Social psychological theory

Within the fields of equality, diversity, and inclusion, the people accounting hypothesis is a social psychological theory based on social categorization. It is defined as "a hypothesis that describes how a simple numerical imbalance in representation along nominal social category lines can affect people’s choice of candidates in highly competitive situations (e.g., awards, jobs, etc.)".

==Definition==
The people accounting hypothesis can be derived from connecting social categorization, fairness, and choice pieces of literature. When a numerical imbalance between social categories is recognized by individuals, the "social categorization and fairness literature clearly suggests that the concern for fairness shifts from the interpersonal to the intergroup level, prompting individuals to correct an imbalance by promoting equality between groups".

Another characteristic of the people accounting hypothesis is that while it can be caused by many different nominal social category lines, in the end, it is "more likely to be triggered on a meaningful social category dimension versus a less meaningful one". It should also be stressed that the significance of a social category line is "context-specific".

Furthermore, there are implications of the people accounting hypothesis toward the affirmative action policy discussion. Observers note that "people accounting explains a much broader aversion to imbalance across social category lines" than affirmative action programs that try to promote diversity and overcome past inequalities By examining the people accounting hypothesis, they want to address a far broader phenomenon than the "narrow policy of affirmative action" and examine its tendency towards equality that goes beyond race and gender.

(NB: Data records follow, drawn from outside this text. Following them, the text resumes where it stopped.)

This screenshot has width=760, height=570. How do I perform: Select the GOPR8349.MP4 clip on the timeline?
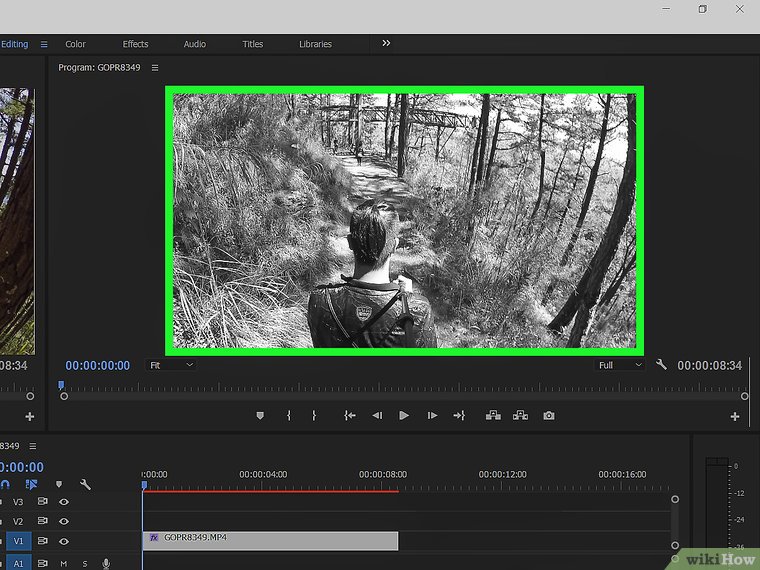point(270,540)
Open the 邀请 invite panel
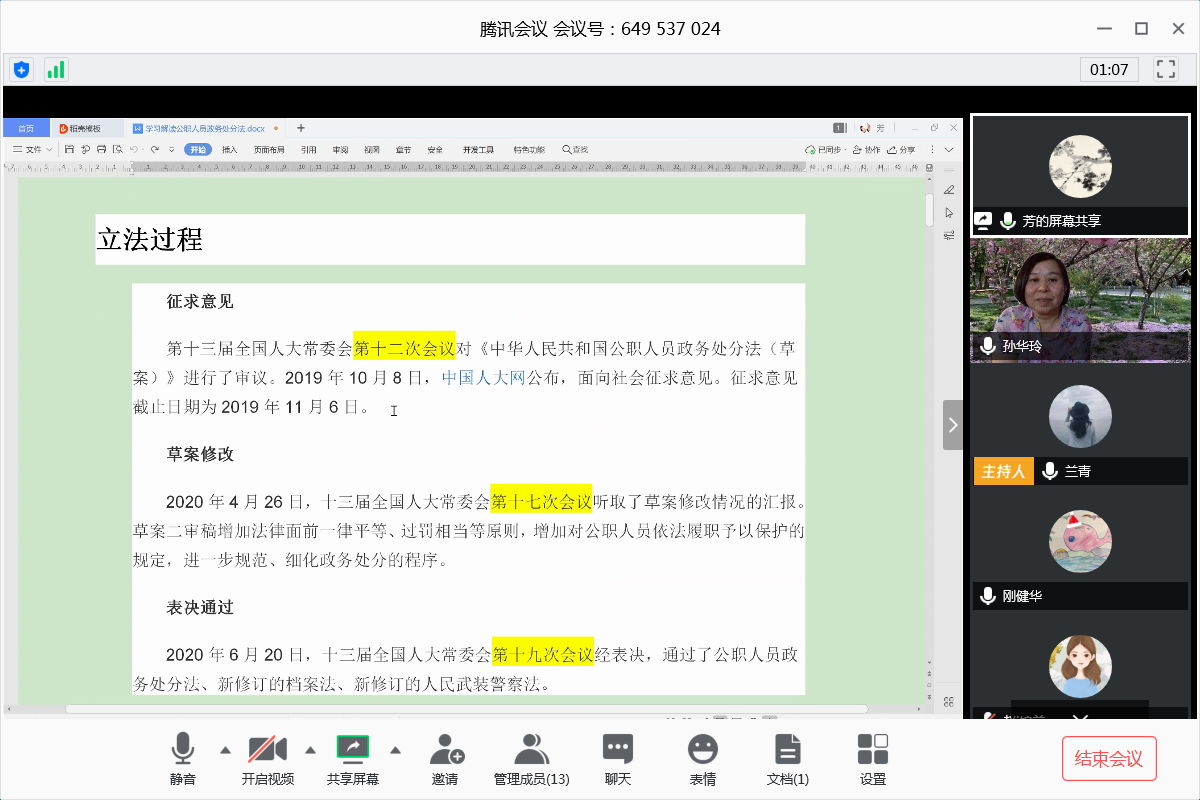1200x800 pixels. coord(445,758)
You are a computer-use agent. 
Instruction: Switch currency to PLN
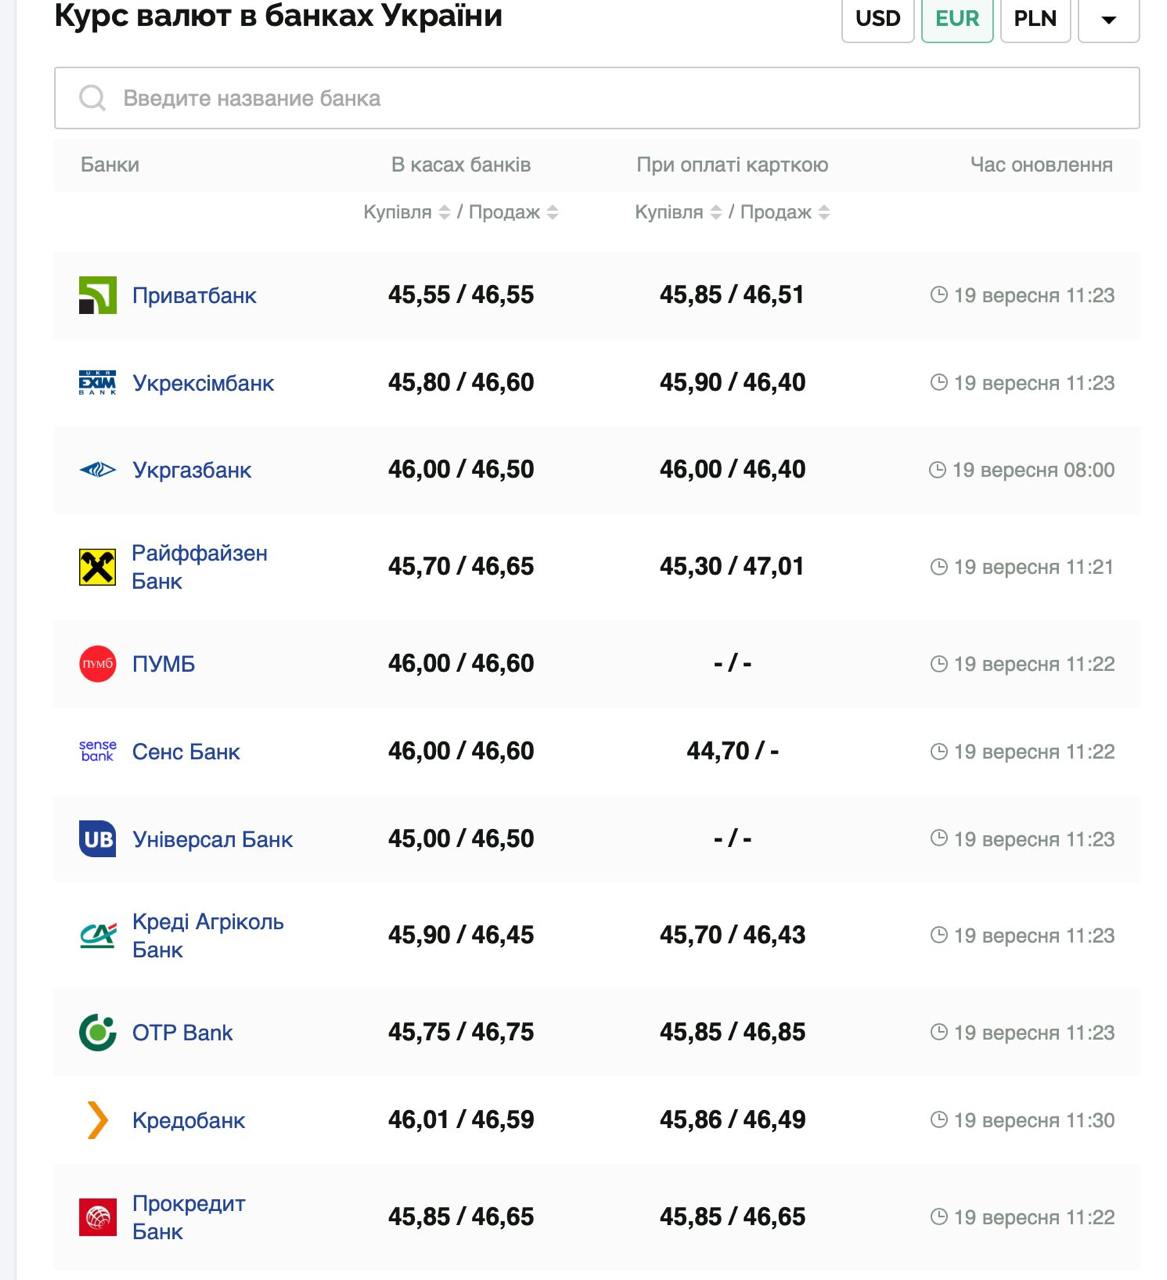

Further, the people accounting hypothesis only works under two conditions: It requires an objective perspective of third parties and the acknowledgment of an imbalance along gender lines. If third parties do not recognize a numerical imbalance between social categories – be it on purpose or not – or "are partial to one category in the dispute, people accounting will not take place", whilst cautioning that "there are undoubtedly individual differences in what people perceive as an imbalance".

Also, the assumption of an impartial, objective assessment of third-party observers should be questioned. It is difficult to find third-party observers with a totally impartial perspective. Since every person acts in a certain context and has his own background and interconnections with other people, there is no such thing as an impartial third-party observer.

==Empirical analyses==
Garcia and Ybarra conducted a series of empirical studies where they tested the people accounting hypothesis. Based on these findings, the focus of their analysis was that if there is an alleged imbalance along social category lines, then not everybody will have equal opportunities in the workplace. Garcia and his colleagues conclude that "to the extent that a social category is overrepresented, the winning chances for a member from an over-represented category will drop at the discretion of impartial third parties". This process is explained by the fact that impartial third-party observers are reluctant to create inequalities along social category lines, and therefore feel pressure to categorically deny the overrepresented social category equal opportunity.

Garcia et al. also critically observe that "people accounting does not always result in the final selection of members of underrepresented social category groups". There are many other possible reasons why not everyone will have the same opportunity in the workplace (e.g., ingroup favoritism). Garcia and his colleagues focus on the perspective of impartial third-party observers and the psychological aspects of social categorization.